# 📍 Problem Title: Managers with at Least 5 Direct Reports

🔗 [LeetCode Problem 570 – Managers with at Least 5 Direct Reports](https://leetcode.com/problems/managers-with-at-least-5-direct-reports/description/?envType=study-plan-v2&envId=30-days-of-pandas)

---

## 📝 Problem Description
We are given a table `Employee` with the following schema:

| Column     | Type |
|------------|------|
| id         | int  |
| name       | str  |
| department | str  |
| managerId  | int  |

- `id` is the primary key for this table.
- Each row contains an employee’s `id`, `name`, their `department`, and their `managerId`.
- `managerId` points to another employee’s `id` (the manager).
- If `managerId` is `null`, that employee has no manager.

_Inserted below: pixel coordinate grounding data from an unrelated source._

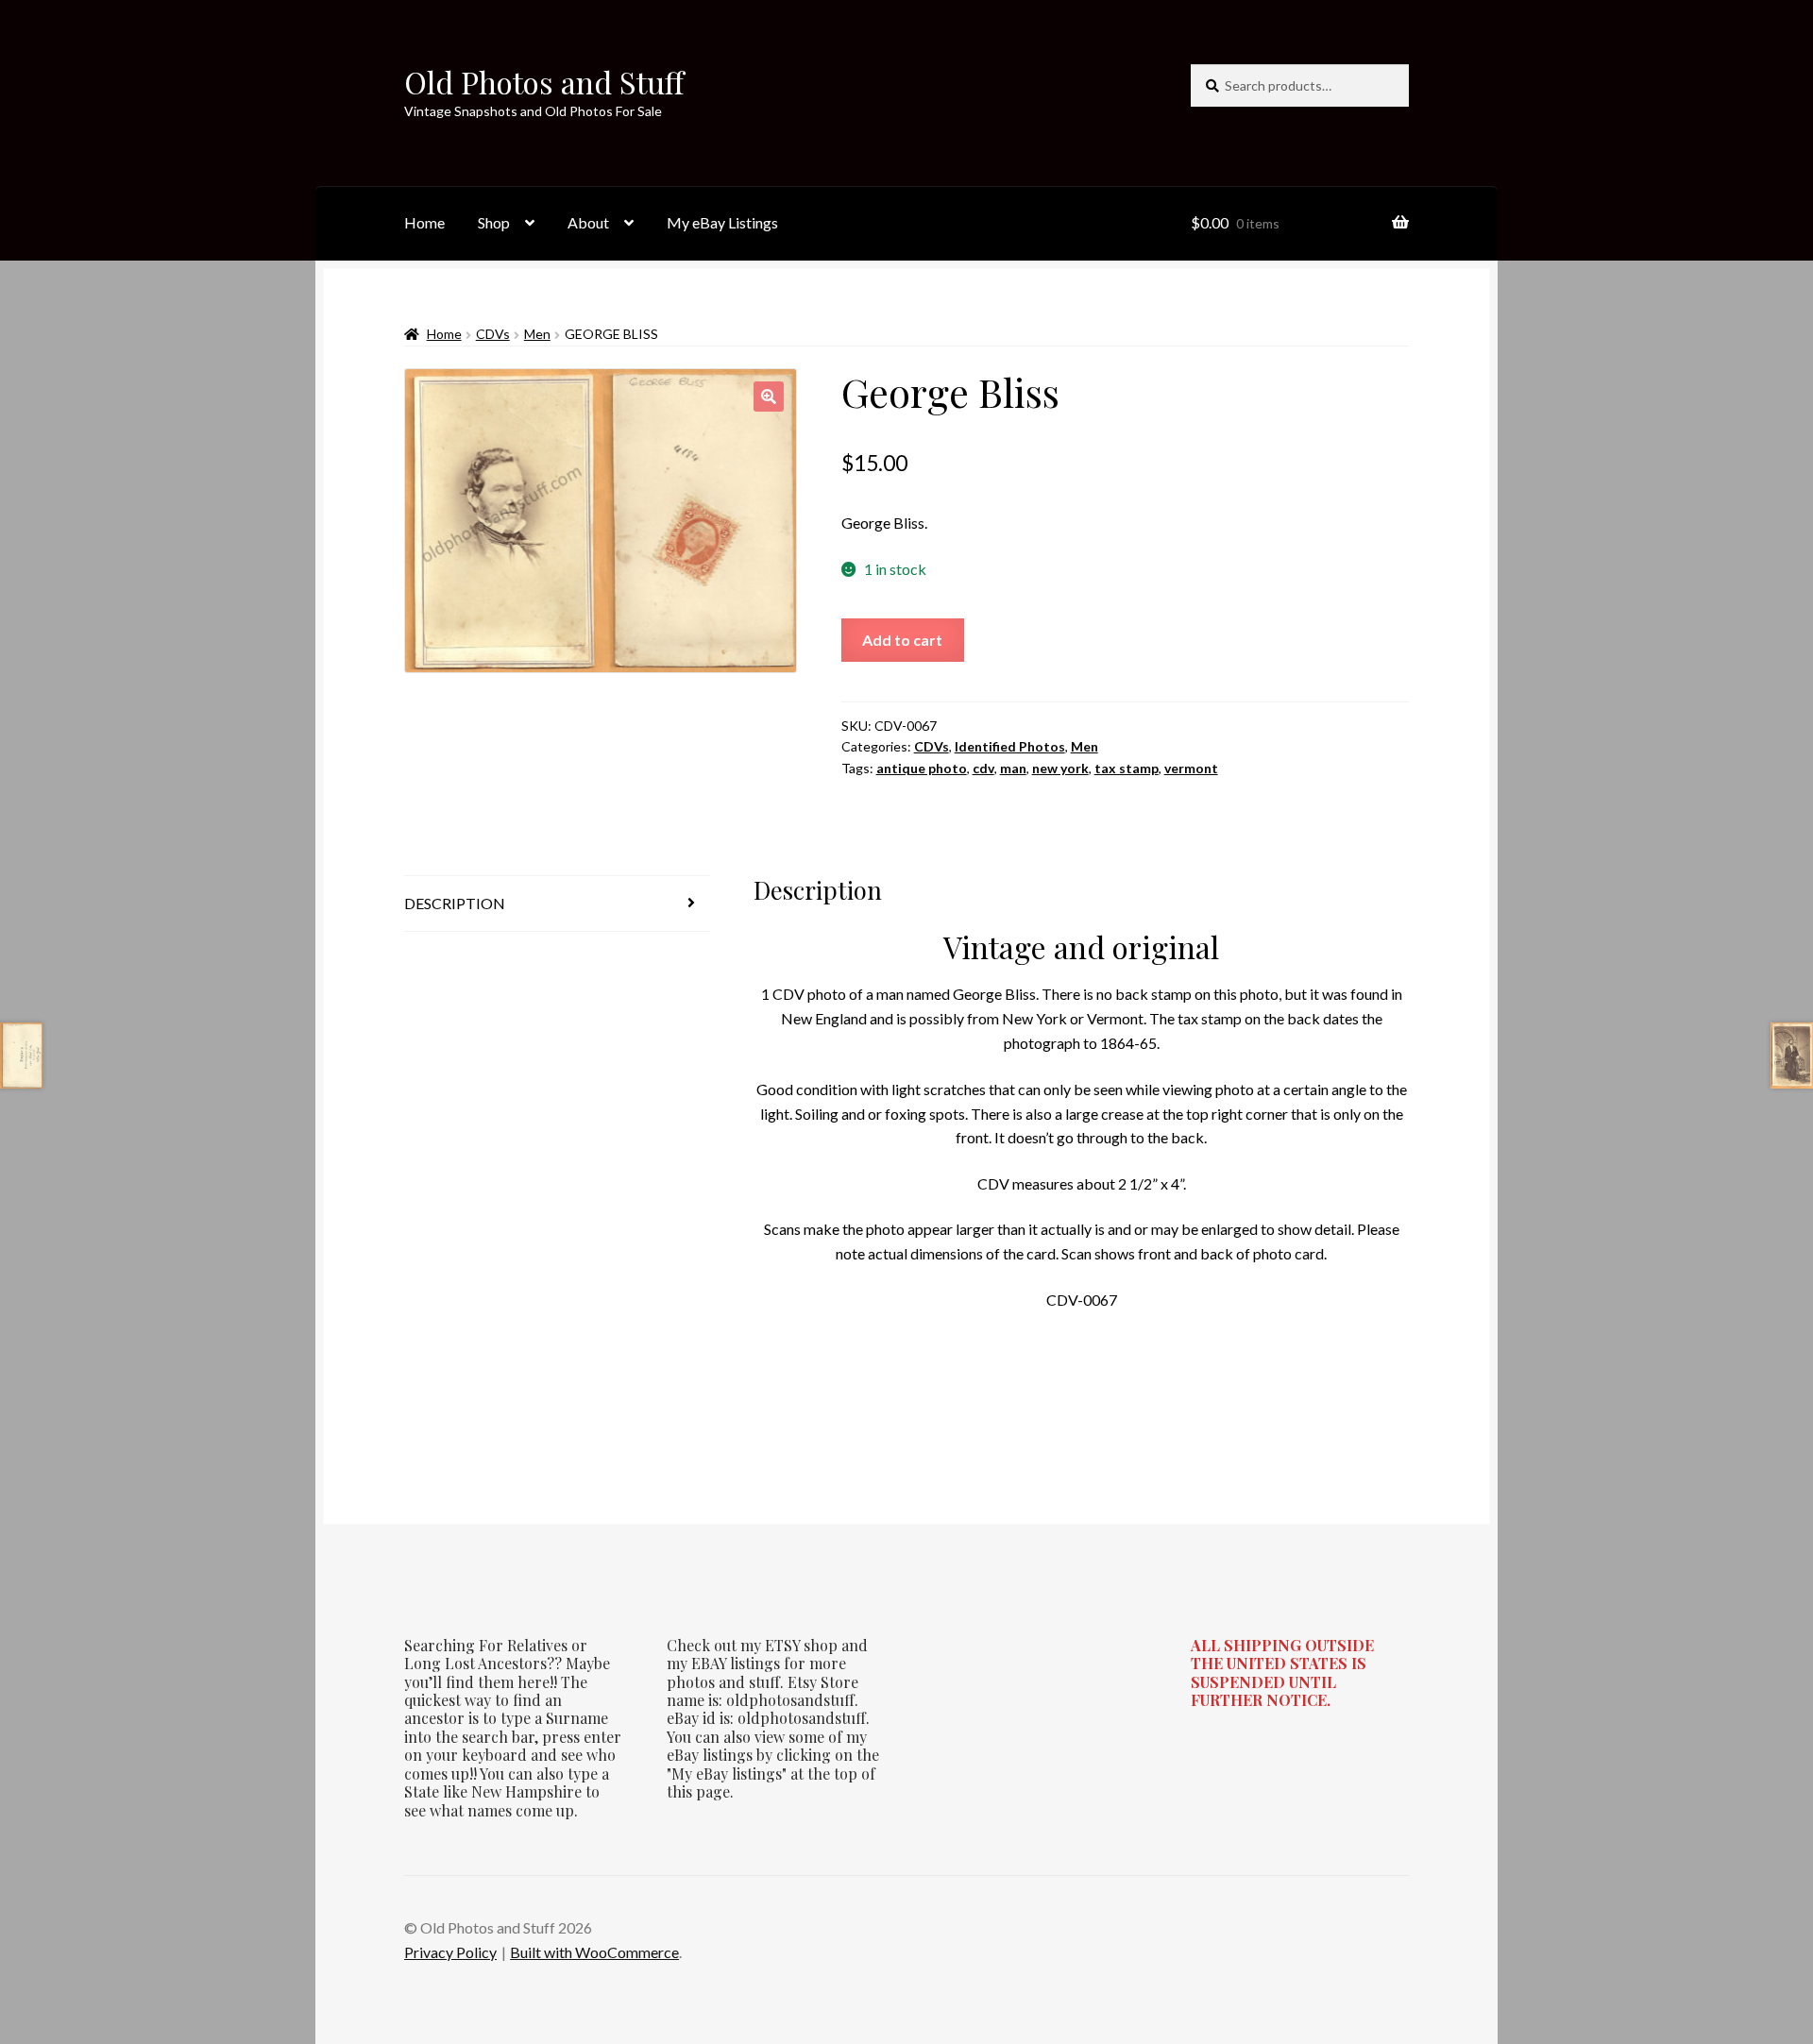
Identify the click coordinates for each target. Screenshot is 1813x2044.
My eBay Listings (722, 222)
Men (537, 334)
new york (1060, 768)
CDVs (493, 334)
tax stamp (1126, 768)
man (1013, 768)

We need to find the **names of managers who have at least 5 direct reports**.

---

## 🧾 Example

**Input:**

| id | name  | department | managerId |
|----|-------|------------|-----------|
| 1  | John  | A          | null      |
| 2  | Dan   | A          | 1         |
| 3  | James | A          | 1         |
| 4  | Amy   | A          | 1         |
| 5  | Anne  | A          | 1         |
| 6  | Ron   | A          | 1         |

**Output:**

| name |
|------|
| John |

---

## 🧠 Key Concepts
- **Group employees by `managerId`** to count direct reports per manager.
- **Filter managers with ≥ 5 direct reports**.
- **Join back with employees** to retrieve manager names from their `id`.

---

## 🐼 Pandas Outline
1. Use `groupby("managerId").size()` to count employees under each manager.
2. Convert the result into a DataFrame with `.reset_index(name="direct_reports")`.
3. Filter rows where `direct_reports >= 5`.
4. Match the filtered manager IDs against the `id` column in the employees table.
5. Return only the `name` column.

---

## 🧪 Example Flow

**Step 1: Group employees by `managerId` and count**
| managerId | direct_reports |
|-----------|----------------|
| 1         | 5              |

**Step 2: Filter managers with at least 5 reports**
| managerId | direct_reports |
|-----------|----------------|
| 1         | 5              |

**Step 3: Match managerId back to employee id**
| id | name | department | managerId |
|----|------|------------|-----------|
| 1  | John | A          | null      |

**Step 4: Select the manager’s name**
| name |
|------|
| John |

---

✅ This approach guarantees we capture all managers who directly manage **5 or more employees**.

In [12]:
import pandas as pd


data = [[101, 'John', 'A', None], [102, 'Dan', 'A', 101], [103, 'James', 'A', 101], [104, 'Amy', 'A', 101], [105, 'Anne', 'A', 101], [106, 'Ron', 'B', 101]]
employee = pd.DataFrame(data, columns=['id', 'name', 'department', 'managerId']).astype({'id':'Int64', 'name':'object', 'department':'object', 'managerId':'Int64'})

In [28]:
def find_managers(employee: pd.DataFrame) -> pd.DataFrame:

    counts = (
        employee.groupby("managerId")
        .size()
        .reset_index(name = "direct_reports")
    )
    managers = counts[counts["direct_reports"] >= 5]
    return employee[employee["id"].isin(managers["managerId"])][["name"]]

In [29]:
find_managers(employee)

Unnamed: 0,name
0,John